(Data excerpts)
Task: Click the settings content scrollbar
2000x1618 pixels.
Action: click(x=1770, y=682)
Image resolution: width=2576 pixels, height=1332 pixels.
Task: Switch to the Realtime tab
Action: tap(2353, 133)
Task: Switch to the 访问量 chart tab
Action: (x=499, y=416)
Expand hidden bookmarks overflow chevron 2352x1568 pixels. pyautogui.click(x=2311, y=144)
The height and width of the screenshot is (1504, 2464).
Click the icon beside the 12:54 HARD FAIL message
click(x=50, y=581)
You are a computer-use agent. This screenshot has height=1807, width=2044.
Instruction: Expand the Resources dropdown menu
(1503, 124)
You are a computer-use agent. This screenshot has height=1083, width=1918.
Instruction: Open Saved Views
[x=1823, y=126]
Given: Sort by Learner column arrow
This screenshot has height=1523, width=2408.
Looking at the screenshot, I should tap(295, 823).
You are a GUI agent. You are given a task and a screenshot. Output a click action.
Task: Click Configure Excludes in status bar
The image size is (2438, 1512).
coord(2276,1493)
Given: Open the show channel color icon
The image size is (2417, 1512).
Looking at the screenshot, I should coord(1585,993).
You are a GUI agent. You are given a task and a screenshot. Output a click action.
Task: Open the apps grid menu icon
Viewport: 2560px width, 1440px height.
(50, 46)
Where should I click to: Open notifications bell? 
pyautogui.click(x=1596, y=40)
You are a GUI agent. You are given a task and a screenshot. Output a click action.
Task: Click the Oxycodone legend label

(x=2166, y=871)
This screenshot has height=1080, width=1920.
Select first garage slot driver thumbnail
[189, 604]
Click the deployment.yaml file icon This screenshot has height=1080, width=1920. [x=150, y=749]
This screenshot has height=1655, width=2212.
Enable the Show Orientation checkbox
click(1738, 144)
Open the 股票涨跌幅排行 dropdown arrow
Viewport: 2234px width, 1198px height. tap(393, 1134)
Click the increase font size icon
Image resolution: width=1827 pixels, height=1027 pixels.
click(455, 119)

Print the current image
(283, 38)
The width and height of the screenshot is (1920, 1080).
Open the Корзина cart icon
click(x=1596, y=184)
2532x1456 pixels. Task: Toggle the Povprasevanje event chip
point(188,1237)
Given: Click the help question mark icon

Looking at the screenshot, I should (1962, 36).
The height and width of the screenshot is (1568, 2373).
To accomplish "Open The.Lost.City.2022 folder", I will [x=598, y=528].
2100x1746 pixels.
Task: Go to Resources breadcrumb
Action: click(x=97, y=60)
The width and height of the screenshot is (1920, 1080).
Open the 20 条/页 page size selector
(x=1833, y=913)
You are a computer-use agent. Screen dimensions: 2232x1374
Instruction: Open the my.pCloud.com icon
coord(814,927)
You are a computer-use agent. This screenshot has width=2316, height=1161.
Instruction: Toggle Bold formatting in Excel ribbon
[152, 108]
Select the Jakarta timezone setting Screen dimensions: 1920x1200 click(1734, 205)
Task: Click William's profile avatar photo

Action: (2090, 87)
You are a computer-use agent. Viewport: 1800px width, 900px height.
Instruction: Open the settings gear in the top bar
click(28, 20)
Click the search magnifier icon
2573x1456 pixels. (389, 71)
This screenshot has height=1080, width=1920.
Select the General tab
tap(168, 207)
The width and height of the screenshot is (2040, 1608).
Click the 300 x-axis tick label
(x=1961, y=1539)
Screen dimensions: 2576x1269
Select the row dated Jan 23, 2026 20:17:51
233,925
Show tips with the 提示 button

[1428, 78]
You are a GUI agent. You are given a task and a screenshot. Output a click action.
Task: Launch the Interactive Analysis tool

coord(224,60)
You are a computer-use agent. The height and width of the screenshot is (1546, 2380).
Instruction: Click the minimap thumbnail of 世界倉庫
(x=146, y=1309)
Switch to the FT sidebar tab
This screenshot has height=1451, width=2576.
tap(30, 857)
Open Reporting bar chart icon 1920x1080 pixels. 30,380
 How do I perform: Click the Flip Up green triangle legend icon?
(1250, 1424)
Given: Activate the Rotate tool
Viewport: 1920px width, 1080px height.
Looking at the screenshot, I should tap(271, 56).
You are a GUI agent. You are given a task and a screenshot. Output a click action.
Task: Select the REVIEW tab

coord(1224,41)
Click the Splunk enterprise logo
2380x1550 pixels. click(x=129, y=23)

▸ **ASSIGNED TASK**
Write out the records above exactly as given.

▸ **TASK RESPONSE**
Task: Click the settings content scrollbar
2000x1618 pixels.
Action: click(x=1770, y=682)
Image resolution: width=2576 pixels, height=1332 pixels.
Task: Switch to the Realtime tab
Action: tap(2353, 133)
Task: Switch to the 访问量 chart tab
Action: (x=499, y=416)
Expand hidden bookmarks overflow chevron 2352x1568 pixels. pyautogui.click(x=2311, y=144)
The height and width of the screenshot is (1504, 2464).
Click the icon beside the 12:54 HARD FAIL message
click(x=50, y=581)
You are a computer-use agent. This screenshot has height=1807, width=2044.
Instruction: Expand the Resources dropdown menu
(1503, 124)
You are a computer-use agent. This screenshot has height=1083, width=1918.
Instruction: Open Saved Views
[x=1823, y=126]
Given: Sort by Learner column arrow
This screenshot has height=1523, width=2408.
Looking at the screenshot, I should tap(295, 823).
You are a GUI agent. You are given a task and a screenshot. Output a click action.
Task: Click Configure Excludes in status bar
The image size is (2438, 1512).
coord(2276,1493)
Given: Open the show channel color icon
The image size is (2417, 1512).
Looking at the screenshot, I should coord(1585,993).
You are a GUI agent. You are given a task and a screenshot. Output a click action.
Task: Open the apps grid menu icon
Viewport: 2560px width, 1440px height.
(50, 46)
Where should I click to: Open notifications bell? 
pyautogui.click(x=1596, y=40)
You are a GUI agent. You are given a task and a screenshot. Output a click action.
Task: Click the Oxycodone legend label

(x=2166, y=871)
This screenshot has height=1080, width=1920.
Select first garage slot driver thumbnail
[189, 604]
Click the deployment.yaml file icon This screenshot has height=1080, width=1920. [x=150, y=749]
This screenshot has height=1655, width=2212.
Enable the Show Orientation checkbox
click(1738, 144)
Open the 股票涨跌幅排行 dropdown arrow
Viewport: 2234px width, 1198px height. tap(393, 1134)
Click the increase font size icon
Image resolution: width=1827 pixels, height=1027 pixels.
click(455, 119)

Print the current image
(283, 38)
The width and height of the screenshot is (1920, 1080).
Open the Корзина cart icon
click(x=1596, y=184)
2532x1456 pixels. Task: Toggle the Povprasevanje event chip
point(188,1237)
Given: Click the help question mark icon

Looking at the screenshot, I should (1962, 36).
The height and width of the screenshot is (1568, 2373).
To accomplish "Open The.Lost.City.2022 folder", I will [x=598, y=528].
2100x1746 pixels.
Task: Go to Resources breadcrumb
Action: click(x=97, y=60)
The width and height of the screenshot is (1920, 1080).
Open the 20 条/页 page size selector
(x=1833, y=913)
You are a computer-use agent. Screen dimensions: 2232x1374
Instruction: Open the my.pCloud.com icon
coord(814,927)
You are a computer-use agent. This screenshot has width=2316, height=1161.
Instruction: Toggle Bold formatting in Excel ribbon
[152, 108]
Select the Jakarta timezone setting Screen dimensions: 1920x1200 click(1734, 205)
Task: Click William's profile avatar photo

Action: (2090, 87)
You are a computer-use agent. Viewport: 1800px width, 900px height.
Instruction: Open the settings gear in the top bar
click(28, 20)
Click the search magnifier icon
2573x1456 pixels. (389, 71)
This screenshot has height=1080, width=1920.
Select the General tab
tap(168, 207)
The width and height of the screenshot is (2040, 1608).
Click the 300 x-axis tick label
(x=1961, y=1539)
Screen dimensions: 2576x1269
Select the row dated Jan 23, 2026 20:17:51
233,925
Show tips with the 提示 button

[1428, 78]
You are a GUI agent. You are given a task and a screenshot. Output a click action.
Task: Launch the Interactive Analysis tool

coord(224,60)
You are a computer-use agent. The height and width of the screenshot is (1546, 2380).
Instruction: Click the minimap thumbnail of 世界倉庫
(x=146, y=1309)
Switch to the FT sidebar tab
This screenshot has height=1451, width=2576.
tap(30, 857)
Open Reporting bar chart icon 1920x1080 pixels. 30,380
 How do I perform: Click the Flip Up green triangle legend icon?
(1250, 1424)
Given: Activate the Rotate tool
Viewport: 1920px width, 1080px height.
Looking at the screenshot, I should tap(271, 56).
You are a GUI agent. You are given a task and a screenshot. Output a click action.
Task: Select the REVIEW tab

coord(1224,41)
Click the Splunk enterprise logo
2380x1550 pixels. click(x=129, y=23)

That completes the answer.